Tomorrow marks the anniversary of the fall of Saigon. It’s not a date most people remember, anymore; but for we who were part of that era, it is a significant day in our history. It meant the Vietnam War was finally, and completely over. Some 19 years of hell had come to an end.
The one day which impacted me even more than the fall of Saigon was January 27, 1973. It marked a significant day, personally, and for the history of America. On that day, the Paris Peace Accords were signed, formally ending United States fighting in Vietnam.
It would be two more months before the last U.S. troops were withdrawn, and two more years before the fall of Saigon. But, January 27th was a pivotal day, and one I’ve liked to observe. Alone. With my memories.
Each of us has our stories from those days. We all know where we were, and what we were doing during the war. And we had a somber ritual, reading the papers each day, searching the lists of names for our friends we had known all our lives, who would not be coming home.
I do not know anyone from my generation who was untouched or unaffected by the war. Some served; some who stayed behind were more outspoken than others, protesting and demonstrating whenever and wherever the opportunity arose, determined their collective voice would be heard; some prayed day and night, fervently desiring their loved one would come back home, alive; and everyone wanted the war to be over, just finally over.
As I have reflected on how long it took Peace Negotiators to complete their task, I remember the issue of the table. That’s right. Table. I wondered if anyone else recalled the delay in the Paris Peace Talks at the outset, because the negotiators would not agree on the shape of the table around which they would sit. The representatives of North Vietnam, including the Viet Cong from South Vietnam, wanted a round table which would indicate all were equal in their importance. The South Vietnamese wanted a rectangular table which would demonstrate there were opposing sides in the conflict. After much time and maneuvering, a compromise was reached; the North and South representatives would sit at a circular table, and all other parties sat at square tables surrounding them. There you have it. It was 1968; the peace negotiations would take five more grueling years to resolve and agree to the following:
Beginning on 27 January 1973 at midnight, Greenwich Mean Time—in Saigon time, 08:00 on 28 January—there would be an in-place ceasefire. North and South Vietnamese forces were to hold their locations. They were permitted to resupply military materials to the extent necessary to replace items consumed in the course of the truce.
Once the ceasefire was in effect, U.S. troops (along with other non-Vietnamese soldiers) would begin to withdraw, with withdrawal to be complete within sixty days. Simultaneously, U.S. prisoners of war would be released and allowed to return home. The parties to the agreement agreed to assist in repatriating the remains of the dead.

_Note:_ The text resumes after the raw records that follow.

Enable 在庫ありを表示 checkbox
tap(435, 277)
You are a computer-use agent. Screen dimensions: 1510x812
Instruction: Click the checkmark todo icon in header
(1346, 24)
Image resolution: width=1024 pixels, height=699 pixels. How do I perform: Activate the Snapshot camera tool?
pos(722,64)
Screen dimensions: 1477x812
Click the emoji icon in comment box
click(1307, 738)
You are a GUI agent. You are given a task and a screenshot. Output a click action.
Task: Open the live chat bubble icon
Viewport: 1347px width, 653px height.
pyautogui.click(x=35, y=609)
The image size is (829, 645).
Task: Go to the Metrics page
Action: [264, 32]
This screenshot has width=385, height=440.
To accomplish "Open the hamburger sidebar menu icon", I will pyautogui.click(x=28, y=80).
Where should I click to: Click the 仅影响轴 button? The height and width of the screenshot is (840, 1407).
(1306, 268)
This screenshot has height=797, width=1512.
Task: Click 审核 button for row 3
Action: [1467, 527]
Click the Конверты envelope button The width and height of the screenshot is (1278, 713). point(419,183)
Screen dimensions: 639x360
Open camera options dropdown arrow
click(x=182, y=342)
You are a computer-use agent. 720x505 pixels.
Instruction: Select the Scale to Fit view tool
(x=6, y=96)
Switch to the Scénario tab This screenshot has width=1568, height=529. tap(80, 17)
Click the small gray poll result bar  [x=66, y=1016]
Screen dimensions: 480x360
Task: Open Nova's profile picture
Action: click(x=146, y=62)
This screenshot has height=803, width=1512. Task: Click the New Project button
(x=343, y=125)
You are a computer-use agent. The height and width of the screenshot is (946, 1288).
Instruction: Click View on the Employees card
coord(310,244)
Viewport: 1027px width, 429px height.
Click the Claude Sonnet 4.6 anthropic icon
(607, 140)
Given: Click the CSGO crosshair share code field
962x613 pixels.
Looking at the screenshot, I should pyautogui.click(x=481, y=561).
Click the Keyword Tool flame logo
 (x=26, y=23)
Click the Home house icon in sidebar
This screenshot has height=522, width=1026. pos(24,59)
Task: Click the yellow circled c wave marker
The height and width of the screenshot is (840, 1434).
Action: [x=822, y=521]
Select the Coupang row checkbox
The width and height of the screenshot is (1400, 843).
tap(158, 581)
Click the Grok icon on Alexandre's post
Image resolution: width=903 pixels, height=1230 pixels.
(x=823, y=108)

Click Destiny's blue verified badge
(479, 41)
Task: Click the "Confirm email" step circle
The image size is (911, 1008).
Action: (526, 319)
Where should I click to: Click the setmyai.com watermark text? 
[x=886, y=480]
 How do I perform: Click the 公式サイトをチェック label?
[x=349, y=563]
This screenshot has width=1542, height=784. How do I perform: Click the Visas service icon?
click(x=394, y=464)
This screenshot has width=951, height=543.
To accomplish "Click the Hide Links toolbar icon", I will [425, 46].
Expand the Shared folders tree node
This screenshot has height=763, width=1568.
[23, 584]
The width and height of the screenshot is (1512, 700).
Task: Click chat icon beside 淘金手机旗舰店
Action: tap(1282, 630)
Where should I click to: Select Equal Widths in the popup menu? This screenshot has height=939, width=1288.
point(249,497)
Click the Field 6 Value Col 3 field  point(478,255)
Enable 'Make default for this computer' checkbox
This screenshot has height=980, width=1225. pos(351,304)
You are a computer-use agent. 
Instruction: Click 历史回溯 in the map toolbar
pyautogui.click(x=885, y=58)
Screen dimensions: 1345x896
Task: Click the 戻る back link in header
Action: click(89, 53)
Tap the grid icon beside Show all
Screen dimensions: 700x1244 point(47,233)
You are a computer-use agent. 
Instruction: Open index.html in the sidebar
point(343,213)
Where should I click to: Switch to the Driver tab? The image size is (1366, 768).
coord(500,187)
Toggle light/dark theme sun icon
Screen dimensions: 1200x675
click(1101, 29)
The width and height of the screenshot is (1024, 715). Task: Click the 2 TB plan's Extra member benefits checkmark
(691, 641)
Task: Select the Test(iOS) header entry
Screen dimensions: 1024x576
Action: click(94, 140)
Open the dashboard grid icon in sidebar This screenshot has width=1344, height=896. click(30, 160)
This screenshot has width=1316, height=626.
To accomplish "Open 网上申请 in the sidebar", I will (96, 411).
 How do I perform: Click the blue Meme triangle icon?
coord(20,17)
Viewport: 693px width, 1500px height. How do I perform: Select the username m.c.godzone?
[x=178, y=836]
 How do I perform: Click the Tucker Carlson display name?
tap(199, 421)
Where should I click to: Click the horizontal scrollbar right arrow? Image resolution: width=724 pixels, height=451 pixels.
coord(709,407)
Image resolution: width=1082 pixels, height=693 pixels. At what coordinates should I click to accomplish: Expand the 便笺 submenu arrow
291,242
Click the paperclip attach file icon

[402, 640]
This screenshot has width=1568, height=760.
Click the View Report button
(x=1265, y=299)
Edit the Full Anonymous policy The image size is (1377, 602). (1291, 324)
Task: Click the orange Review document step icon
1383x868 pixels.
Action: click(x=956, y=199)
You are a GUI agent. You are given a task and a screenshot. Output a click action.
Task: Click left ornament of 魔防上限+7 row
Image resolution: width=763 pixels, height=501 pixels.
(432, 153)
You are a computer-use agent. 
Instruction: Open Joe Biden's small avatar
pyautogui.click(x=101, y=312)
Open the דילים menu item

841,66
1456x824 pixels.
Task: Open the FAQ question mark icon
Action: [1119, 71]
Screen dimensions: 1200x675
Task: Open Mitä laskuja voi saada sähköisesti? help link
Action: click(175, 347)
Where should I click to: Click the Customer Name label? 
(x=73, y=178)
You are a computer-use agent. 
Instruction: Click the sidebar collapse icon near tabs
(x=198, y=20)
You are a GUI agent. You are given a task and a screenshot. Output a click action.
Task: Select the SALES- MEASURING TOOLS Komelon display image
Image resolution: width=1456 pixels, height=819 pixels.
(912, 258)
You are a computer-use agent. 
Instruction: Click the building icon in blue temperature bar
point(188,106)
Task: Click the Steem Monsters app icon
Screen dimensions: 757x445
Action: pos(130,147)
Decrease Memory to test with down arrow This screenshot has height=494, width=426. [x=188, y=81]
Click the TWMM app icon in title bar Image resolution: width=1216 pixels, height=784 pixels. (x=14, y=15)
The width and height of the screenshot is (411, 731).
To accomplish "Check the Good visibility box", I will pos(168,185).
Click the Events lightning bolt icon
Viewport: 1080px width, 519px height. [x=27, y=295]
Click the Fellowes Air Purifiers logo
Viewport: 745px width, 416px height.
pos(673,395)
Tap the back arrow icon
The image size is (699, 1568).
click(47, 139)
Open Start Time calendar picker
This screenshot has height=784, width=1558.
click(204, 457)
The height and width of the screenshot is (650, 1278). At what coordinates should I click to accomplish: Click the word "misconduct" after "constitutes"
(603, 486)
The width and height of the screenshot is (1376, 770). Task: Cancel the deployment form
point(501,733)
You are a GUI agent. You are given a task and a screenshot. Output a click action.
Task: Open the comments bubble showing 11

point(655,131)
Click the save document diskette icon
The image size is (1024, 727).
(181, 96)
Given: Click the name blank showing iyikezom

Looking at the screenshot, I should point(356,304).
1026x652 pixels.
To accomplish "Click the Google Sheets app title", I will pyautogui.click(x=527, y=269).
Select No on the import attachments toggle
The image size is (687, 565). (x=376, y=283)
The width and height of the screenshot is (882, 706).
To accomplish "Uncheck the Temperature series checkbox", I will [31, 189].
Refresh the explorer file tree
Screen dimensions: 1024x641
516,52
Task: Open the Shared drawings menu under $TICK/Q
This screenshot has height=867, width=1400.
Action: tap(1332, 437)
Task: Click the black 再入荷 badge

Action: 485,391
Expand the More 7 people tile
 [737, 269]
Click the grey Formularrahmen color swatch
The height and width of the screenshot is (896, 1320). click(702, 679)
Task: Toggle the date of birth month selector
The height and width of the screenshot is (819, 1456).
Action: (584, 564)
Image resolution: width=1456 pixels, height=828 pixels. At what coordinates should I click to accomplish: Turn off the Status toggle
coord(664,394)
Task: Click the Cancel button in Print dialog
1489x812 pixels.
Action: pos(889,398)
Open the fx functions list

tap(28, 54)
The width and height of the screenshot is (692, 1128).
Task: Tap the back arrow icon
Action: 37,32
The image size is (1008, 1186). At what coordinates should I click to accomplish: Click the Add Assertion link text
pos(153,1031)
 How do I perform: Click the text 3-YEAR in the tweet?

There would be negotiations between the two South Vietnamese parties—Saigon and the Vietcong—towards a political settlement that would allow the South Vietnamese people to “decide themselves the political future of South Viet-Nam through genuinely free and democratic general elections under international supervision.”
Reunification of Vietnam was to be “carried out step by step through peaceful means”.
I am not a diplomat, nor do I pretend to understand all a diplomat’s job entails, but I do believe, with sincerity and purpose of mind, I could have hammered that out in about an hour, maybe an hour and a half, if we stopped for a quick box lunch. And just for a little perspective, during the five years between 1968 and 1973, while deliberations plodded forward at a snail’s pace, approximately 26,292 members of the US military died.
The war finally ended, and our men and women came home. None was ever the same, but they were back. Some adjusted readily, moving forward with their lives, loves, families; expressing gratitude and vigor, seizing every opportunity they could from those set before them. And some did not adjust. The toll was too costly, the demands exceeding what reserves they initially carried, until they were done, gone, forever lost to the hope and potential that once was theirs.
In time, the Vietnam War Memorial was built, and visiting it is an experience unlike any other ever encountered. Actually, it seems to me one of the most respectful tributes conceived and constructed in our country. I wish everyone would visit it, and have the opportunity to sense the spirit of the place, the honest, from the gut expression of appreciation and love for those whose names reside on the wall from those whose names do not. And as a personal side note, I would hope those who visit would perhaps remember the ones whose names are not written there, but who also did not survive the war. It just took them a little longer, and in a different place for it to end; the final, unrecognized casualties of a long ago war, in a far away place.